• [Goal 1] Report the number of lines in the listing that contain the string "perform", with case counting. Give only the number.

═════ Supplied passage ═════

# Decisions



## JWMINNESOTA (Nov 8, 2007)

Since there will only be one carboy free...I have to decide which to do first,never thought wine making was such a stressful venture



Thanks George for yet another fast,trouble free delivery!




Life Is Good!


----------



## geocorn (Nov 8, 2007)

Start the Amarone, first. It will need more time to age. Then you can start the Symphony. The Symphony will be ready this summer and you can enjoy the Amarone next winter.


----------



## AAASTINKIE (Nov 8, 2007)

Buy another carboy, it's just a matter of time anyways!!


----------



## bovinewines (Nov 8, 2007)

JW:
The only decision I see here is what glass of wine you're going to have as you order another carboy from George!!!!!


----------



## rgecaprock (Nov 8, 2007)

Just get the carboy and get both of them going!!


----------



## Wade E (Nov 8, 2007)

Me thinks ditto! Money well spent.


----------



## chevyguy65 (Nov 9, 2007)

Get 2 more carboys.... you'll need one for racking


----------



## jobe05 (Nov 9, 2007)

I say buy another Carboy...............

Then buy another kit to celebrate the new carboy


----------



## JWMINNESOTA (Nov 11, 2007)

Amarone it is...





Included this cast of characters...




Both packs of oak go in secondary, true to form to most manufactures instructions, a bit vague, no mention of raisins..so I ate them...O.K. I tasted one, just like a regular raisin, nothing really special. Also tasted the must, very sweet, awesome flavor. Here it is right before pitching the yeast...


----------



## geocorn (Nov 11, 2007)

Raisins go in the primary. There should have been a second piece of paper with instruction regarding the raisins.


----------



## JWMINNESOTA (Nov 11, 2007)

Wasn't an additional paper with instructions on raisins, but I assumed primary so thats where they went. Must say this must has an awesome smell



can see it turning into really good wine.

═════

• [Goal 2] Quote the winemaking thread above word for word, from "## geocorn (Nov 8, 2007)" to "AAASTINKIE (Nov 8, 2007)".

═════ Provided entries ═════

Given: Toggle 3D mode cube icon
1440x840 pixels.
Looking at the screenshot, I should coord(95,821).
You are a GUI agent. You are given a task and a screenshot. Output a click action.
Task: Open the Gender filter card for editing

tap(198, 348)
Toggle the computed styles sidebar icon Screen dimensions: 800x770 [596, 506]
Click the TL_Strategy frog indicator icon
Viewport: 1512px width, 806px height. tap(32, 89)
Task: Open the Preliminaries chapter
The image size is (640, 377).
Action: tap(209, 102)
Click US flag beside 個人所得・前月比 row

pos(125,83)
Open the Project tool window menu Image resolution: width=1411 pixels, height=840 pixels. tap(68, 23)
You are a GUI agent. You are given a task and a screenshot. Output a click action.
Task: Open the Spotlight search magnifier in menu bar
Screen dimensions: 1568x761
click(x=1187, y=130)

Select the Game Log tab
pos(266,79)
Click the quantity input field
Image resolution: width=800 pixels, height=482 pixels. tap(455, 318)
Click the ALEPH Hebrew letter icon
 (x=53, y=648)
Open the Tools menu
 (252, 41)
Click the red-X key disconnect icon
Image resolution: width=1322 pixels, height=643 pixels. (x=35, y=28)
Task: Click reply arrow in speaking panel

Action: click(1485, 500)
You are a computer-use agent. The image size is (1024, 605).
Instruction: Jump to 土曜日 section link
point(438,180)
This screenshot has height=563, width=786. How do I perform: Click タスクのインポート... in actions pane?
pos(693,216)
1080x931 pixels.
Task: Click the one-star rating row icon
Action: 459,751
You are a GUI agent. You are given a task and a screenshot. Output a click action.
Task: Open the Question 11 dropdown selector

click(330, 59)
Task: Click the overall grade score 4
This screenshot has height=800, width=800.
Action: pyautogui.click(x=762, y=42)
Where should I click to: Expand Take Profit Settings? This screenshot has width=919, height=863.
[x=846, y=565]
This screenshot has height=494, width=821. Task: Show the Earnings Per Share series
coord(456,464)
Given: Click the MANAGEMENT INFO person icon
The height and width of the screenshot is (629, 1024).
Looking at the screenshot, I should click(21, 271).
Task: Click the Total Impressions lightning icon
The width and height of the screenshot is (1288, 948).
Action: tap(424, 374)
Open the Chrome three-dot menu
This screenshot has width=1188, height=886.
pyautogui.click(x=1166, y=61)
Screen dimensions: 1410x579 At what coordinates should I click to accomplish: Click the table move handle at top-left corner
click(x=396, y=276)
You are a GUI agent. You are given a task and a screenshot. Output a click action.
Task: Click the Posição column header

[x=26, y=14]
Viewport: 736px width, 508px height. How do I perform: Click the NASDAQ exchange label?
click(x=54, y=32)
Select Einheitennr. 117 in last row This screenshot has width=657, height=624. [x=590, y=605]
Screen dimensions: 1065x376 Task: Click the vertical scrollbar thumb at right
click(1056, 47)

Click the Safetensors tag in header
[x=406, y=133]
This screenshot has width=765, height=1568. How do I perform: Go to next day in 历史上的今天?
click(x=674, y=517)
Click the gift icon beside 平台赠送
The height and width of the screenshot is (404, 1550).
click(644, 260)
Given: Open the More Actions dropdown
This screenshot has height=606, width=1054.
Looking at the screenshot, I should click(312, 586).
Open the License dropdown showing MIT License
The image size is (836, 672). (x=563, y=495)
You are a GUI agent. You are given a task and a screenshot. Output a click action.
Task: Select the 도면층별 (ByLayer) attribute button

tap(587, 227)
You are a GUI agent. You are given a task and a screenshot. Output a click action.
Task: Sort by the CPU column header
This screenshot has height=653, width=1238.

═════

• [Task solution 1] 3

• [Task solution 2]
## geocorn (Nov 8, 2007)

Start the Amarone, first. It will need more time to age. Then you can start the Symphony. The Symphony will be ready this summer and you can enjoy the Amarone next winter.


----------



## AAASTINKIE (Nov 8, 2007)